GIVEN PASSAGE:
════════════════════

Number of input channels

PlekhanovaElena commented 2 months ago

Hi there,

I'm trying to reproduce the pre-training of the SatClip based on S100 datset. I downloaded S100 and changed the paths in the config file default.yaml and in s2geo_dataset.py. Now, this is the output error that I'm trying to solve:

using vision transformer
GPU available: True (cuda), used: True
TPU available: False, using: 0 TPU cores
IPU available: False, using: 0 IPUs
HPU available: False, using: 0 HPUs
/home/eplekh/.local/lib/python3.10/site-packages/lightning/pytorch/loops/utilities.py:73: `max_epochs` was not set. Setting it to 1000 epochs. To train without an epoch limit, set `max_epochs=-1`.

════════════════════

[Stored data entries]

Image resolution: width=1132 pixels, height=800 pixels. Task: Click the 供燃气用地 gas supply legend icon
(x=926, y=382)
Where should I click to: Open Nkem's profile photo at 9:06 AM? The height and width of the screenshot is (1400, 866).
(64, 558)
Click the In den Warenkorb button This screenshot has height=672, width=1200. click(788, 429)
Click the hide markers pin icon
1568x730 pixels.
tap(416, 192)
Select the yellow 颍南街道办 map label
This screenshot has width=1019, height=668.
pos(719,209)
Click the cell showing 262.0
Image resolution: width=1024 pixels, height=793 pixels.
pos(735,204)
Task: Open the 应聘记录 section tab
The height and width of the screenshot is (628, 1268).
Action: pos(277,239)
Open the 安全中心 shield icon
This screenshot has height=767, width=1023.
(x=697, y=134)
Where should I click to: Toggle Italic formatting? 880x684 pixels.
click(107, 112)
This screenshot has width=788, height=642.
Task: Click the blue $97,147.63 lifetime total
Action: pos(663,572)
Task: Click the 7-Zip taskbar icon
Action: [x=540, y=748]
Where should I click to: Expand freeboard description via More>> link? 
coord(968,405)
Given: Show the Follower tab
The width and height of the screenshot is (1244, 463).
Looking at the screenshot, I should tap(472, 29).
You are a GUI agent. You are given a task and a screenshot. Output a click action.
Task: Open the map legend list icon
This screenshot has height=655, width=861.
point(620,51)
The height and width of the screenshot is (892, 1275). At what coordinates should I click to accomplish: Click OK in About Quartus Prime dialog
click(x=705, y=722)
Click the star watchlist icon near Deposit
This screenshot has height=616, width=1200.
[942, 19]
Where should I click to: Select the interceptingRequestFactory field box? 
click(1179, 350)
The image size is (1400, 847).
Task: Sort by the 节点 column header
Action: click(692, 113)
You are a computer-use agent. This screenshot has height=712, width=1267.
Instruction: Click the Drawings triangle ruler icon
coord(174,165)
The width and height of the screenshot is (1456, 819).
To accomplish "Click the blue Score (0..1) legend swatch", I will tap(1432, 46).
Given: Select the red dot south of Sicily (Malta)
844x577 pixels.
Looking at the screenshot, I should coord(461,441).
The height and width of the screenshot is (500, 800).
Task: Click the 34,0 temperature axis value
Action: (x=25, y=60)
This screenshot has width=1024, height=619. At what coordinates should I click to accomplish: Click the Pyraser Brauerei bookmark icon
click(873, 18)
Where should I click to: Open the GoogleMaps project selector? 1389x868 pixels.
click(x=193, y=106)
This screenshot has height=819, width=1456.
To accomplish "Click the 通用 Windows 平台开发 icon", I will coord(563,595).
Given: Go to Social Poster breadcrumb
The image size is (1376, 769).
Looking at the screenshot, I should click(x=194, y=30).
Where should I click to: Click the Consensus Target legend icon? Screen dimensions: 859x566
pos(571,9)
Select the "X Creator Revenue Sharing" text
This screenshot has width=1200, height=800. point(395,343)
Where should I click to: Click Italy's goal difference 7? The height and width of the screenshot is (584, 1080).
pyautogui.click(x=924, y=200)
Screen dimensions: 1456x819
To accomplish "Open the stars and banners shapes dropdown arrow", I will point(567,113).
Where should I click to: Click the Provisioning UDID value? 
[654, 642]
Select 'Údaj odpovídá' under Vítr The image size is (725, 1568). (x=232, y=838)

════════════════════

WHAT YOU NEED TO DO:
1/ In the SatClip pre-training thread, how many epochs does training default to when `max_epochs` is not set?
2/ Lay out the records from the line containing "Screen dimensions: 1456x819" through the end of the records as a two-column CSV named instruction and click_point. Write one row per request, putting each field in quotes and replacing line breaks with spaces.

TASK RESULTS:
1/ 1000 epochs.

2/
instruction,click_point
"Screen dimensions: 1456x819 To accomplish ""Open the stars and banners shapes dropdown arrow"",","I will point(567,113)."
"Where should I click to: Click the Provisioning UDID value?","[654, 642]"
"Select 'Údaj odpovídá' under Vítr The image size is (725, 1568).","(x=232, y=838)"